Data extracts:
----------------------------------------

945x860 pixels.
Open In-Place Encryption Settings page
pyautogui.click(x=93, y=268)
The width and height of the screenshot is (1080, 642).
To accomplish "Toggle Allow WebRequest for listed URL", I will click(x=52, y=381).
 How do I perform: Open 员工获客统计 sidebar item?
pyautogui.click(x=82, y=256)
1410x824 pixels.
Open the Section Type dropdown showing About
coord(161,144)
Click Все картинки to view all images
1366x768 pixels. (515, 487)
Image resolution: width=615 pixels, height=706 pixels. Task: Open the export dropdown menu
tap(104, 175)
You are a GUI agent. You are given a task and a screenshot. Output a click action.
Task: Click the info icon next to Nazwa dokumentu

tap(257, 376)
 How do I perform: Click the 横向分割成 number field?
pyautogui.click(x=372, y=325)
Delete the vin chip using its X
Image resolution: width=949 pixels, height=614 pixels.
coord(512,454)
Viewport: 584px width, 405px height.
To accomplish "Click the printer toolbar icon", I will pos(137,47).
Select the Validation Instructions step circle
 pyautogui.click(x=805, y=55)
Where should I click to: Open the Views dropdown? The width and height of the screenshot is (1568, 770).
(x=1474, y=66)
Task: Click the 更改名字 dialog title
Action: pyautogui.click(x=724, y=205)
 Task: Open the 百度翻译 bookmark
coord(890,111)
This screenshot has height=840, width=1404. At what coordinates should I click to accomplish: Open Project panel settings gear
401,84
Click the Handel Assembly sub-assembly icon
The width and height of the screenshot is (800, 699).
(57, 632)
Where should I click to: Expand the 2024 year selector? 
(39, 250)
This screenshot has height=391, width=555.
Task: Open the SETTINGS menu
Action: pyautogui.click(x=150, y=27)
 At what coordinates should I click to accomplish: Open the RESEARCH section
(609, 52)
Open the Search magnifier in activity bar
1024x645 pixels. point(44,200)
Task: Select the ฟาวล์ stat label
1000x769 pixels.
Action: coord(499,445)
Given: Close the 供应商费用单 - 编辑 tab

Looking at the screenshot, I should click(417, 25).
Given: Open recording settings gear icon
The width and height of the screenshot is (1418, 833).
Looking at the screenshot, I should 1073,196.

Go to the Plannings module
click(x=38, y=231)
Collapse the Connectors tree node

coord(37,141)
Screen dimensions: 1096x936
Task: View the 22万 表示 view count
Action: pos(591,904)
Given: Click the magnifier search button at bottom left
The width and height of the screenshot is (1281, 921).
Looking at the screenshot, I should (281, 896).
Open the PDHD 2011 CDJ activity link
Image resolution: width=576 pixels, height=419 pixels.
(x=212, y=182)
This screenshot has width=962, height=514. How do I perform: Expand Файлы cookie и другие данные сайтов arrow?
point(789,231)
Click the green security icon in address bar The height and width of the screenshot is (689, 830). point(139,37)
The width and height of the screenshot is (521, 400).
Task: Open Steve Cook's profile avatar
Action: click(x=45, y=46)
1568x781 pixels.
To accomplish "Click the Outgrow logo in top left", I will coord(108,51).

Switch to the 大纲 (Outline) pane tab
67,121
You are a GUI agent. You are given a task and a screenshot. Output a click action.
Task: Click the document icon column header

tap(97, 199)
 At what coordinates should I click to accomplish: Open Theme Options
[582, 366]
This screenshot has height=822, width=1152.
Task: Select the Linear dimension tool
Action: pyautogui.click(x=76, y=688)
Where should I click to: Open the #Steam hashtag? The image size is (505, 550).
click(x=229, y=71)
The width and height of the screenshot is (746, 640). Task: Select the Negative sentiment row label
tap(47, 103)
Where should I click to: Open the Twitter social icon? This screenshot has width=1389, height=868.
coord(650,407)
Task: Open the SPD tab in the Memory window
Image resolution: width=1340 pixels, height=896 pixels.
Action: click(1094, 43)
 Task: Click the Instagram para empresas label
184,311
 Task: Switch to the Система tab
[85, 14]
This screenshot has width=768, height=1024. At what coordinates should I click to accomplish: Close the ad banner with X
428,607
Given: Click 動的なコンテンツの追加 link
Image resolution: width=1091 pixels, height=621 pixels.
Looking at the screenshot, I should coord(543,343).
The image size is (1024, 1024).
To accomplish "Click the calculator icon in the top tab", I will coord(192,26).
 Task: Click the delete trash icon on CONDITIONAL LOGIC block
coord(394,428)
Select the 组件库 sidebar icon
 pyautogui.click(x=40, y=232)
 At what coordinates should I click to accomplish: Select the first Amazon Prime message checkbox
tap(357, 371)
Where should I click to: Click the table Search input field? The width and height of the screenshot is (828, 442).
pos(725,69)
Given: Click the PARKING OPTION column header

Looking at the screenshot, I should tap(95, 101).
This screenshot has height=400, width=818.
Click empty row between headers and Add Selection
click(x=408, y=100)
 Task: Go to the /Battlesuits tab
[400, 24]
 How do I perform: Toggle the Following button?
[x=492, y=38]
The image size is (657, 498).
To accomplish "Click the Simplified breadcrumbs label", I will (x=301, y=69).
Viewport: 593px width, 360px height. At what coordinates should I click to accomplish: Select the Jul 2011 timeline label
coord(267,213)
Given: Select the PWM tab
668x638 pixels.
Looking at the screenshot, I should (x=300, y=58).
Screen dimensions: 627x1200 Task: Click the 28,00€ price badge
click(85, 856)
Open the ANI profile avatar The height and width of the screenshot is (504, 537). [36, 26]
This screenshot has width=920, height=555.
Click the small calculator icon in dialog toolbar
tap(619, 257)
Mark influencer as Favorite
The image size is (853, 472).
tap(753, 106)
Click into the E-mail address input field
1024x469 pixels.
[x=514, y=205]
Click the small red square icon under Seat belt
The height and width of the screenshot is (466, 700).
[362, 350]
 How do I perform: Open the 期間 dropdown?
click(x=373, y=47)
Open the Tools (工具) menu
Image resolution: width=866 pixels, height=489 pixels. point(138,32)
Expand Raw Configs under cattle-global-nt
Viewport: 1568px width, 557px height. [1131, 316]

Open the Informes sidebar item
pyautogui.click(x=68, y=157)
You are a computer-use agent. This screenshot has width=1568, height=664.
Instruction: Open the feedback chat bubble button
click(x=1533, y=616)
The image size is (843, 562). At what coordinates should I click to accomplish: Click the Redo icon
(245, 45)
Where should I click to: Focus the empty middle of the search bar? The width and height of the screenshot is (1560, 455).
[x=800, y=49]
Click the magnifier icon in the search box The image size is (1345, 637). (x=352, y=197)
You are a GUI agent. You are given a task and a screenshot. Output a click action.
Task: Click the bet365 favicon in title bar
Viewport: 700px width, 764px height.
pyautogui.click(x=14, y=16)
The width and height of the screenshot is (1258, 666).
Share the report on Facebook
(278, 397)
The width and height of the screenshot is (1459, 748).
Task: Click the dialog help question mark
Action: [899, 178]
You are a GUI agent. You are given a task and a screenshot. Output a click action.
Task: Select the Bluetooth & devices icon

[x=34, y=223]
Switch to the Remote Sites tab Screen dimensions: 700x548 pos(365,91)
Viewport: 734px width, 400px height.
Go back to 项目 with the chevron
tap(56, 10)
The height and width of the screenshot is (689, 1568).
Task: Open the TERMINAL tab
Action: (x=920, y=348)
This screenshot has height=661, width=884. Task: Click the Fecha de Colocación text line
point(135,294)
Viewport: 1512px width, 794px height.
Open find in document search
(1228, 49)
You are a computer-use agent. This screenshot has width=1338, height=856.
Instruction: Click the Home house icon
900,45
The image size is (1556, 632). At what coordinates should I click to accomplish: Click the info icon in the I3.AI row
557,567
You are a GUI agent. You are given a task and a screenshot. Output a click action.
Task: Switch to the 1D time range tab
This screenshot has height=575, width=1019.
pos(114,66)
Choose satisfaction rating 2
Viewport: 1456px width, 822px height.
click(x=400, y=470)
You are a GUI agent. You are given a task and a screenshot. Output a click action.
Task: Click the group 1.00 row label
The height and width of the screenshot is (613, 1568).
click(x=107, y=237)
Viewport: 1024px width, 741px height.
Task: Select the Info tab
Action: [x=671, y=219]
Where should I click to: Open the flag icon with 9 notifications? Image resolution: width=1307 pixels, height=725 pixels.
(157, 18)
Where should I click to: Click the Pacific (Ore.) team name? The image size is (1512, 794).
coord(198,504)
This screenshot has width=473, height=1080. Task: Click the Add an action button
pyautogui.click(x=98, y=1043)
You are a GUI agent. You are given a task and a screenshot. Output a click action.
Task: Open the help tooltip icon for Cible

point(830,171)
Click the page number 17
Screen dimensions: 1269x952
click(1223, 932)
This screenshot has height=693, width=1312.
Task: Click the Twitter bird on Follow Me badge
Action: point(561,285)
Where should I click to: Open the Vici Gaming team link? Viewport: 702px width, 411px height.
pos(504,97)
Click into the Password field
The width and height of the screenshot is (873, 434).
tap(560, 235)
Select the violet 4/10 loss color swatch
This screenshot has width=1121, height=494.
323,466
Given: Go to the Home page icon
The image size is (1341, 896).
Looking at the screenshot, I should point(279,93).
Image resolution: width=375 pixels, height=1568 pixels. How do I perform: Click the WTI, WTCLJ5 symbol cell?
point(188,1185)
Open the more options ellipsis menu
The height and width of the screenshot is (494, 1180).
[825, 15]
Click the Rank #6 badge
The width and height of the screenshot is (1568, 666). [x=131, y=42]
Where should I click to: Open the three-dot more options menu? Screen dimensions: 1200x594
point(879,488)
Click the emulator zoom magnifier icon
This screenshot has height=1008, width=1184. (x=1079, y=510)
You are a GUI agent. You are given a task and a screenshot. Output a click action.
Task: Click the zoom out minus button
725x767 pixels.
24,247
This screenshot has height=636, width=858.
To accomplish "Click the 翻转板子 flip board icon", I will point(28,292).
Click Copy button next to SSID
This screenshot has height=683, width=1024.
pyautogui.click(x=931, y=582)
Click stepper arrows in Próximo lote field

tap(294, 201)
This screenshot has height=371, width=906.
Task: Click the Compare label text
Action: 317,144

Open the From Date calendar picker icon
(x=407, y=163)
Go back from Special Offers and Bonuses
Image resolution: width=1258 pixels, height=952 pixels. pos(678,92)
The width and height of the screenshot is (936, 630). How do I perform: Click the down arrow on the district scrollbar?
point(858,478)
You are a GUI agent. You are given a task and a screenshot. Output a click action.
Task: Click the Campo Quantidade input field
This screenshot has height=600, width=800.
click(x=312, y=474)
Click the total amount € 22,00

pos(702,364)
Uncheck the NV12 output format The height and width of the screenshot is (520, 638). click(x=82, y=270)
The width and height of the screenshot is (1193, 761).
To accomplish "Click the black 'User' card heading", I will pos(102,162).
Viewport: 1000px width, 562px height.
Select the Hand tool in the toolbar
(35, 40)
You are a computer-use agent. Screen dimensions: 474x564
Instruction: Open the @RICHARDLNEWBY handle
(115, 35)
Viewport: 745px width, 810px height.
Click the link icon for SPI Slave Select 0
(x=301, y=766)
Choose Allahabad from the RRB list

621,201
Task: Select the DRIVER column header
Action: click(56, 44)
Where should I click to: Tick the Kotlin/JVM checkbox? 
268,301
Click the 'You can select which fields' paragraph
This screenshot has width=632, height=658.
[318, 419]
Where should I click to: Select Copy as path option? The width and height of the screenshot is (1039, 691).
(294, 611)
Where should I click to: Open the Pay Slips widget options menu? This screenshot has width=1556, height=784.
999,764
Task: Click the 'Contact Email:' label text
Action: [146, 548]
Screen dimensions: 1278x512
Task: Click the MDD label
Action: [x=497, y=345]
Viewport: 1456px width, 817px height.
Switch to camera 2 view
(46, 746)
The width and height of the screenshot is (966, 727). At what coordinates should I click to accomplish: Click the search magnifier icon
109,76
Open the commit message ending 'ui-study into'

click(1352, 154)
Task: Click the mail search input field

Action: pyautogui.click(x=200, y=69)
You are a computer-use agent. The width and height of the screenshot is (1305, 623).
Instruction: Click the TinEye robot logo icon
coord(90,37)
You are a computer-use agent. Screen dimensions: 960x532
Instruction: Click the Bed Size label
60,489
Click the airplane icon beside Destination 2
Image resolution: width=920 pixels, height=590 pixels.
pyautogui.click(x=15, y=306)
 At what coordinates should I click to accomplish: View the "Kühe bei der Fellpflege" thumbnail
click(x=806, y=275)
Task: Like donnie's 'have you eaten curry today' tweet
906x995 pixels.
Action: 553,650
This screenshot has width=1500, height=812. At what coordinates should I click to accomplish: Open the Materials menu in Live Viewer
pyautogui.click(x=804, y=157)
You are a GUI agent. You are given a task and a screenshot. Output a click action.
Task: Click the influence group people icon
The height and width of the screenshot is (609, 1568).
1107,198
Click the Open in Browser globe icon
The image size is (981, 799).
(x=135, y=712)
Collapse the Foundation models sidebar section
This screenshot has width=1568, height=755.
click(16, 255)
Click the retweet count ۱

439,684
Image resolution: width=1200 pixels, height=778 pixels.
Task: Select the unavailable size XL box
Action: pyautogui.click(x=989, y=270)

----------------------------------------

Assignment:
Report how many lines above contain the string "group". Please write the number only.

Final answer:
2